◆ Отрывок:
========================================================================

Хотя переход на Тамань предполагался лишь в будущем, а директива Ставки требовала пока удержания линии реки Кубань, 4-й Донской корпус, стоявший за рекой выше Екатеринодара, тотчас же спешно снялся и стал уходить на запад.
7 марта я отдал последнюю свою директиву на Кавказском театре: Кубанской армии, бросившей уже рубеж реки Белой, удерживаться на реке Курге; Донской армии и Добровольческому корпусу оборонять линию реки Кубани от устья Курги до Ахтанизовского лимана; Добровольческому корпусу теперь же частью сил, обойдя кружным путем, занять Таманский полуостров и прикрыть от красных северную дорогу от Темрюка (при отступлении за Кубань корпус не прикрыл ее).
Ни одна из армий директивы не выполнила.

========================================================================

◆ Строки данных:
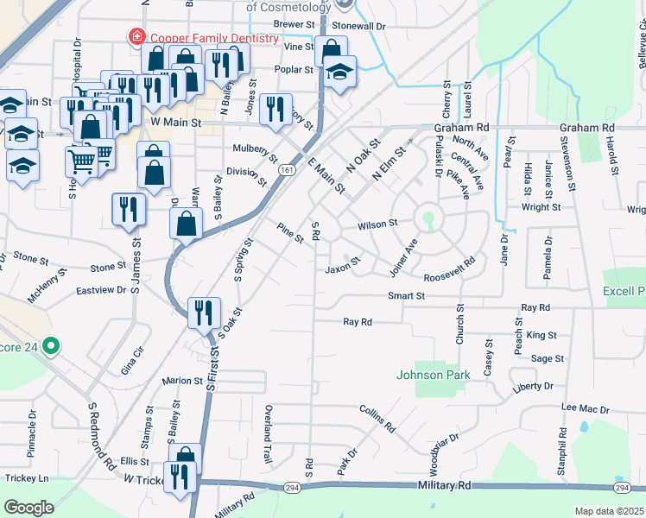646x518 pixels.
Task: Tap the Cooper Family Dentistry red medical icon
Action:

========================================================================

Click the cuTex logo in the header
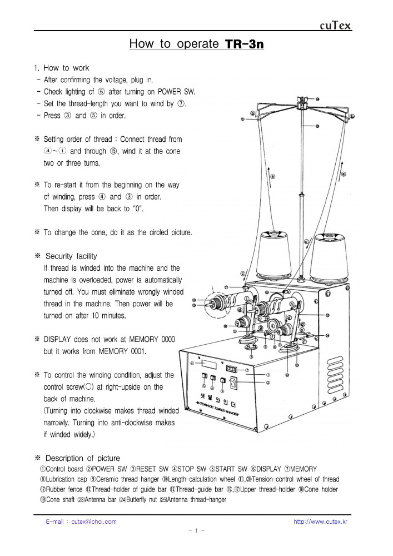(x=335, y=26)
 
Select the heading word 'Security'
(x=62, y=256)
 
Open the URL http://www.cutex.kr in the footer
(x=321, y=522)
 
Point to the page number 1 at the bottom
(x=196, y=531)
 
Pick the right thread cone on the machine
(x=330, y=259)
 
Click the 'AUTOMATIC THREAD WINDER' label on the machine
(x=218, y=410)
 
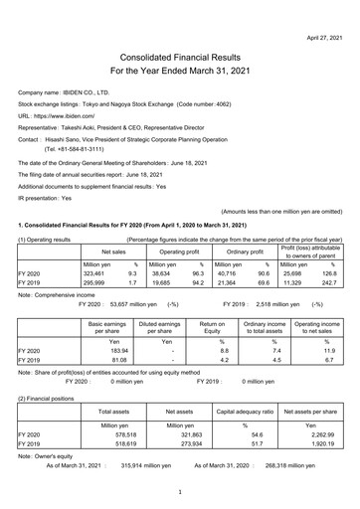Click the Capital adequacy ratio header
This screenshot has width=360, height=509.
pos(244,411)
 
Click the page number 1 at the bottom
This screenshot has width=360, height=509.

========================================================================

◆ Список заданий:
(A) Перечислите все реки, названные в отрывке.
(B) Отредактируйте записи между строками, содержащими «Click the cuTex logo in the header» и «(x=196, y=531)», включительно: замените «footer» на «page footer», а всё прочее оставьте без изменений. Изображения в ответ не включайте.

◆ Ожидаемые ответы:
(A) Кубань, Белая, Курга

(B)
Click the cuTex logo in the header
(x=335, y=26)
 
Select the heading word 'Security'
(x=62, y=256)
 
Open the URL http://www.cutex.kr in the page footer
(x=321, y=522)
 
Point to the page number 1 at the bottom
(x=196, y=531)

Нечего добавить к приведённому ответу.